I munged the directory names intentionally = unnecessarily :)

Basically it's a weird issues (our problem, but more likely naughty
search spiders).

Our site has been structured like this:
http://www.pubcrawler.com/Template/index.cfm

/Template is our root directory

For some reason yet to be determined, getting high amount of requests
for pages like:
http://www.pubcrawler.com/template/index.cfm

(determined these invalid requests during an infrequent clean / bug
tracking of our application server --- admin GUI kept showing a
reoccurring live time 404 request for /template requests).

We have scripts like:
http://www.pubcrawler.com/Template/ReviewWC.cfm/flat/BREWERID=107345

Which dummy spider(s) are munging:
http://www.pubcrawler.com/Template/reviewwc.cfm/flat/BREWERID=107345

and sometimes:
http://www.pubcrawler.com/template/reviewwc.cfm/flat/BREWERID=107345

Most requests seem to be lowercased URLs.

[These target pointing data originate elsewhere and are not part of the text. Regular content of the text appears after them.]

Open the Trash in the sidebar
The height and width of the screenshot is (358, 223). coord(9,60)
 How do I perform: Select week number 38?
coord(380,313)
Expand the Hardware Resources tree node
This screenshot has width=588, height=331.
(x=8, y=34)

I haven't checked on the originator of the requests yet, nor found the
source of the invalid URLs.

Fortunately, we only have maybe a dozen or two scripts with varied
case names and only one directory.

So it's quite finite to work around this in interim :)

Big problem really is the sheer number of these requests which have
been 404'd since whoever began requesting these malformed requests :)
 We have 10's of millions of page of content, so could be significant.

Interesting mystery --- and something that may be more interesting
when I track down the requester(s).

Jędrzej' regex worked 100% for me.  So part of the issue solved.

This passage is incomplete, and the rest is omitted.